Belajar dari Sebuah Lilin
Table of Contents

Ketika mendengarkan penuturannya, aku hanya terdiam. Aku sebenarnya ingin membantah kata-kata tersebut namun tak kulakukan (mungkin saat itu aku belum memiliki alasan yang tepat untuk membantahnya). Namun setelah beberapa waktu berlalu, aku akhirnya menemukan jawaban yang seharusnya aku ucapkan pada saat itu.
Aku seharusnya membantahnya dan mengatakan bahwa sekolah bukan satu-satunya sumber ilmu pengetahuan, buktinya banyak seseorang yang pintar namun ia tak duduk di bangku sekolah. Aku seharusnya menjelaskan padanya bahwa ilmu itu ada dimana-mana, ia tidak selalu berwujud sebuah gedung yang disebut sekolah, atau seorang dengan beberapa gelar yang melekat pada namanya sambil mengatakan pada murid-muridnya bahwa “aku adalah guru, aku lebih paham dari kalian”.

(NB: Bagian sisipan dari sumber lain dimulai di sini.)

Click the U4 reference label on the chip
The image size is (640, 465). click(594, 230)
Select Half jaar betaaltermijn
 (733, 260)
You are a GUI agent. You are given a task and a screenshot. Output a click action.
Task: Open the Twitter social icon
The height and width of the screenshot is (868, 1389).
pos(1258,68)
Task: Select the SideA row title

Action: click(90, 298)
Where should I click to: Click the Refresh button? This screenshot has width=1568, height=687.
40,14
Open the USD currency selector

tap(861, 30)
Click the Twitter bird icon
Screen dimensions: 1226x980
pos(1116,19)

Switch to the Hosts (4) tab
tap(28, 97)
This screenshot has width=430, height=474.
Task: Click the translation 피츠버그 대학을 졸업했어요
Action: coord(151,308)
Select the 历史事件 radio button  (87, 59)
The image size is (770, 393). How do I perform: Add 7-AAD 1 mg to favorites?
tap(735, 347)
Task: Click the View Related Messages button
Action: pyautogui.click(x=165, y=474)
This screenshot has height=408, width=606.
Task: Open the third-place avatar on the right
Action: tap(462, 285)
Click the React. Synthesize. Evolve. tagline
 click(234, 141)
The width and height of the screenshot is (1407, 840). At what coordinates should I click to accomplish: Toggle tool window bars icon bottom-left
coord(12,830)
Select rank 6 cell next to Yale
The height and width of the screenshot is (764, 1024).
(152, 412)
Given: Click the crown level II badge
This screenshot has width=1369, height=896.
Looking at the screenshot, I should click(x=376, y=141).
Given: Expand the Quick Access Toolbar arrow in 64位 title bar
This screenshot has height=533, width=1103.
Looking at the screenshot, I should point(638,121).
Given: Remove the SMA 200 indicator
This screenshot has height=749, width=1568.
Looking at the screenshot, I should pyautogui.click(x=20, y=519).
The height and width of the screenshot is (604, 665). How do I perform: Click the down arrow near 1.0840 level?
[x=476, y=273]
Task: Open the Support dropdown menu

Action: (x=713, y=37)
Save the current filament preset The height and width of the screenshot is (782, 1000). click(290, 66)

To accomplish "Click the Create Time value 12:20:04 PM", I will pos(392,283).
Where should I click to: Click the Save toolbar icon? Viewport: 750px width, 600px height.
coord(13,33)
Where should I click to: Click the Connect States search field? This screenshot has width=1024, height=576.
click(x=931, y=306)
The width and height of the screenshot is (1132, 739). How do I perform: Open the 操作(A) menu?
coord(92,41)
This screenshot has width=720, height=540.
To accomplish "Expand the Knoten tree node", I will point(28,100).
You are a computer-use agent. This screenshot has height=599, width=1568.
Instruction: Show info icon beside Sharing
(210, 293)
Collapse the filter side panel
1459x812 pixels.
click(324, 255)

Mengapa aku mengatakan demikian? Soalnya malam ini (25 September 2012) aku justu mendapatkan ilmu dari sebuah lilin.
“Loh kok demikian? Apakah lilinnya bicara yah seperti seorang guru?”
Tentunya tidak seperti itu, kronologis kejadiannya begini... Malam ini (kemarin), listrik padam, entah mengapa akhir-akhir ini pemadaman listrik sering terjadi di Makassar. Di tengah kegelapan, aku menyalakan sebuah lilin, kuperhatikan cahayanya, kuperhatikan bayangan yang ia hasilkan... aku akhirnya sadar bahwa bayangan tersebut justru muncul sangat dekat dengan cahaya lilin tersebut padahal pancaran cahaya lilin tersebut memenuhi kamar. Aku semakin memperhatikannya hingga akhirnya sebuah filosofi muncul dari bibirku.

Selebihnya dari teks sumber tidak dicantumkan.